» **Exercise**
The output must be the data, printed exactly as written.

[Stored data entries]
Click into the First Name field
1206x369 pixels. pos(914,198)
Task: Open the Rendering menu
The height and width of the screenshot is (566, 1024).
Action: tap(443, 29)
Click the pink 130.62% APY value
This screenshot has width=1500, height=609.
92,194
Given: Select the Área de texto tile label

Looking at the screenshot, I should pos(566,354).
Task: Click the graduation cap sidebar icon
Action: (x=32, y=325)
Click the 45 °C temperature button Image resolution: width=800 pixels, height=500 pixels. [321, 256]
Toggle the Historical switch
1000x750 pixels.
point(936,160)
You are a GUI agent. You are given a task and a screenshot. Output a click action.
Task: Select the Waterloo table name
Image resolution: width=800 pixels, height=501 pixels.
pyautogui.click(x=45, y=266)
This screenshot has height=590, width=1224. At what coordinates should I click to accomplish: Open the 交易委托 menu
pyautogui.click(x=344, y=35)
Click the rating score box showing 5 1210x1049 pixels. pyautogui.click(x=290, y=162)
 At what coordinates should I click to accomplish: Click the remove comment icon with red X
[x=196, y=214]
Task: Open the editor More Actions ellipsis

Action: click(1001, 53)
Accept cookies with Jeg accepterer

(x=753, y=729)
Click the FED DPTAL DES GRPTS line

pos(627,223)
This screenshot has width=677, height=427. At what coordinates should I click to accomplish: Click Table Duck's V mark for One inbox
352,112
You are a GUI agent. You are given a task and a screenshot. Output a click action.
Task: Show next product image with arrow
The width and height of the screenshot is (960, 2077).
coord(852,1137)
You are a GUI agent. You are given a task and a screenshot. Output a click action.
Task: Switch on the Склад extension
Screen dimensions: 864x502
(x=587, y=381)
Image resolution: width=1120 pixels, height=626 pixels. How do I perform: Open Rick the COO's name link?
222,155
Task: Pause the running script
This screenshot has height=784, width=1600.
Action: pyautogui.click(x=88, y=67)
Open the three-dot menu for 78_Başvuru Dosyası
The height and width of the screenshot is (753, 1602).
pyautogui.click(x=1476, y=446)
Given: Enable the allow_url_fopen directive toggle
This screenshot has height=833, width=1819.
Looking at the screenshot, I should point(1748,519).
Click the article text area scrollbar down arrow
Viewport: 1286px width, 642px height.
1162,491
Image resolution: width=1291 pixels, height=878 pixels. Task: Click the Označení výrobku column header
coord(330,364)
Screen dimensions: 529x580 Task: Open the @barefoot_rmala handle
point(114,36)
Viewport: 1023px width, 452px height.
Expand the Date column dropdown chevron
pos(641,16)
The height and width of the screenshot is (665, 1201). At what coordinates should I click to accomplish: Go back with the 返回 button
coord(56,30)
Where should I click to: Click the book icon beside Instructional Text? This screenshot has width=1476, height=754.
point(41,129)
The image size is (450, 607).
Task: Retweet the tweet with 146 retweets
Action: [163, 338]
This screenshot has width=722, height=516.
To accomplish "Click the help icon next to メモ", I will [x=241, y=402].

» **Exercise response**
Click into the First Name field
1206x369 pixels. pos(914,198)
Task: Open the Rendering menu
The height and width of the screenshot is (566, 1024).
Action: tap(443, 29)
Click the pink 130.62% APY value
This screenshot has width=1500, height=609.
92,194
Given: Select the Área de texto tile label

Looking at the screenshot, I should pos(566,354).
Task: Click the graduation cap sidebar icon
Action: (x=32, y=325)
Click the 45 °C temperature button Image resolution: width=800 pixels, height=500 pixels. [321, 256]
Toggle the Historical switch
1000x750 pixels.
point(936,160)
You are a GUI agent. You are given a task and a screenshot. Output a click action.
Task: Select the Waterloo table name
Image resolution: width=800 pixels, height=501 pixels.
pyautogui.click(x=45, y=266)
This screenshot has height=590, width=1224. At what coordinates should I click to accomplish: Open the 交易委托 menu
pyautogui.click(x=344, y=35)
Click the rating score box showing 5 1210x1049 pixels. pyautogui.click(x=290, y=162)
 At what coordinates should I click to accomplish: Click the remove comment icon with red X
[x=196, y=214]
Task: Open the editor More Actions ellipsis

Action: click(1001, 53)
Accept cookies with Jeg accepterer

(x=753, y=729)
Click the FED DPTAL DES GRPTS line

pos(627,223)
This screenshot has width=677, height=427. At what coordinates should I click to accomplish: Click Table Duck's V mark for One inbox
352,112
You are a GUI agent. You are given a task and a screenshot. Output a click action.
Task: Show next product image with arrow
The width and height of the screenshot is (960, 2077).
coord(852,1137)
You are a GUI agent. You are given a task and a screenshot. Output a click action.
Task: Switch on the Склад extension
Screen dimensions: 864x502
(x=587, y=381)
Image resolution: width=1120 pixels, height=626 pixels. How do I perform: Open Rick the COO's name link?
222,155
Task: Pause the running script
This screenshot has height=784, width=1600.
Action: pyautogui.click(x=88, y=67)
Open the three-dot menu for 78_Başvuru Dosyası
The height and width of the screenshot is (753, 1602).
pyautogui.click(x=1476, y=446)
Given: Enable the allow_url_fopen directive toggle
This screenshot has height=833, width=1819.
Looking at the screenshot, I should point(1748,519).
Click the article text area scrollbar down arrow
Viewport: 1286px width, 642px height.
1162,491
Image resolution: width=1291 pixels, height=878 pixels. Task: Click the Označení výrobku column header
coord(330,364)
Screen dimensions: 529x580 Task: Open the @barefoot_rmala handle
point(114,36)
Viewport: 1023px width, 452px height.
Expand the Date column dropdown chevron
pos(641,16)
The height and width of the screenshot is (665, 1201). At what coordinates should I click to accomplish: Go back with the 返回 button
coord(56,30)
Where should I click to: Click the book icon beside Instructional Text? This screenshot has width=1476, height=754.
point(41,129)
The image size is (450, 607).
Task: Retweet the tweet with 146 retweets
Action: [163, 338]
This screenshot has width=722, height=516.
To accomplish "Click the help icon next to メモ", I will [x=241, y=402].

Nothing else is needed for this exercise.